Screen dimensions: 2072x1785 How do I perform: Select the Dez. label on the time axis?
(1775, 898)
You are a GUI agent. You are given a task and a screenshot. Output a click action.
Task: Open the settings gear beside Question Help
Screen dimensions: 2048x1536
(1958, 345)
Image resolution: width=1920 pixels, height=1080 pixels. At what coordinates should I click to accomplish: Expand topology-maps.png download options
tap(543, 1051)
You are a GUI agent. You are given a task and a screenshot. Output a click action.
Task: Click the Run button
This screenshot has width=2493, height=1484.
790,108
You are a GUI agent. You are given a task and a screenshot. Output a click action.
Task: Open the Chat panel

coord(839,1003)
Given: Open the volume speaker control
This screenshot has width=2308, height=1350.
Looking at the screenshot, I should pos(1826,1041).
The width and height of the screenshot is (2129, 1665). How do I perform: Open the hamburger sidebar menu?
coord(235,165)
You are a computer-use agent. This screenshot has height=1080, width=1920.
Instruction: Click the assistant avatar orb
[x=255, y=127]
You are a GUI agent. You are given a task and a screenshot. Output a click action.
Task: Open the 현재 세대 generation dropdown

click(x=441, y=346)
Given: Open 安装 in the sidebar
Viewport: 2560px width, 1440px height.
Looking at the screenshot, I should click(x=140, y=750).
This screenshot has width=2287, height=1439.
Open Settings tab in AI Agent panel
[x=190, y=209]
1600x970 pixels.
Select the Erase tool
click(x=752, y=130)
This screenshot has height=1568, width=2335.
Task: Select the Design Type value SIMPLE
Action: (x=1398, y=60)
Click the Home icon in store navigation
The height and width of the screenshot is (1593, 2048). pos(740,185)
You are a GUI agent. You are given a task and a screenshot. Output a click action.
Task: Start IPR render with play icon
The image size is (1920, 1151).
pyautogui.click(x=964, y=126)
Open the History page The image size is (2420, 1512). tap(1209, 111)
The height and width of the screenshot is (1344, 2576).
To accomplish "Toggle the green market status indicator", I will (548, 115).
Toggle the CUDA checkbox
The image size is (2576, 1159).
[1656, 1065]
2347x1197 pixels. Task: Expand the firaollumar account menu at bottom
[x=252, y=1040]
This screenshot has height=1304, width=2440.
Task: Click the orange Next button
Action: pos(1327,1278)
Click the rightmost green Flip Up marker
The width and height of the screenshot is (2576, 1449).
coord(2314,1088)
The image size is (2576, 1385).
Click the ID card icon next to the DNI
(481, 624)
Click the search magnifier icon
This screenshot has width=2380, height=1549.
● ● ● ●
» **What is being asked**: Now that the records have been shown, restate each one word for word.

» **Response to this task**:
Screen dimensions: 2072x1785 How do I perform: Select the Dez. label on the time axis?
(1775, 898)
You are a GUI agent. You are given a task and a screenshot. Output a click action.
Task: Open the settings gear beside Question Help
Screen dimensions: 2048x1536
(1958, 345)
Image resolution: width=1920 pixels, height=1080 pixels. At what coordinates should I click to accomplish: Expand topology-maps.png download options
tap(543, 1051)
You are a GUI agent. You are given a task and a screenshot. Output a click action.
Task: Click the Run button
This screenshot has width=2493, height=1484.
790,108
You are a GUI agent. You are given a task and a screenshot. Output a click action.
Task: Open the Chat panel

coord(839,1003)
Given: Open the volume speaker control
This screenshot has width=2308, height=1350.
Looking at the screenshot, I should pos(1826,1041).
The width and height of the screenshot is (2129, 1665). How do I perform: Open the hamburger sidebar menu?
coord(235,165)
You are a computer-use agent. This screenshot has height=1080, width=1920.
Instruction: Click the assistant avatar orb
[x=255, y=127]
You are a GUI agent. You are given a task and a screenshot. Output a click action.
Task: Open the 현재 세대 generation dropdown

click(x=441, y=346)
Given: Open 安装 in the sidebar
Viewport: 2560px width, 1440px height.
Looking at the screenshot, I should click(x=140, y=750).
This screenshot has width=2287, height=1439.
Open Settings tab in AI Agent panel
[x=190, y=209]
1600x970 pixels.
Select the Erase tool
click(x=752, y=130)
This screenshot has height=1568, width=2335.
Task: Select the Design Type value SIMPLE
Action: (x=1398, y=60)
Click the Home icon in store navigation
The height and width of the screenshot is (1593, 2048). pos(740,185)
You are a GUI agent. You are given a task and a screenshot. Output a click action.
Task: Start IPR render with play icon
The image size is (1920, 1151).
pyautogui.click(x=964, y=126)
Open the History page The image size is (2420, 1512). tap(1209, 111)
The height and width of the screenshot is (1344, 2576).
To accomplish "Toggle the green market status indicator", I will (548, 115).
Toggle the CUDA checkbox
The image size is (2576, 1159).
[1656, 1065]
2347x1197 pixels. Task: Expand the firaollumar account menu at bottom
[x=252, y=1040]
This screenshot has height=1304, width=2440.
Task: Click the orange Next button
Action: pos(1327,1278)
Click the rightmost green Flip Up marker
The width and height of the screenshot is (2576, 1449).
coord(2314,1088)
The image size is (2576, 1385).
Click the ID card icon next to the DNI
(481, 624)
Click the search magnifier icon
This screenshot has width=2380, height=1549.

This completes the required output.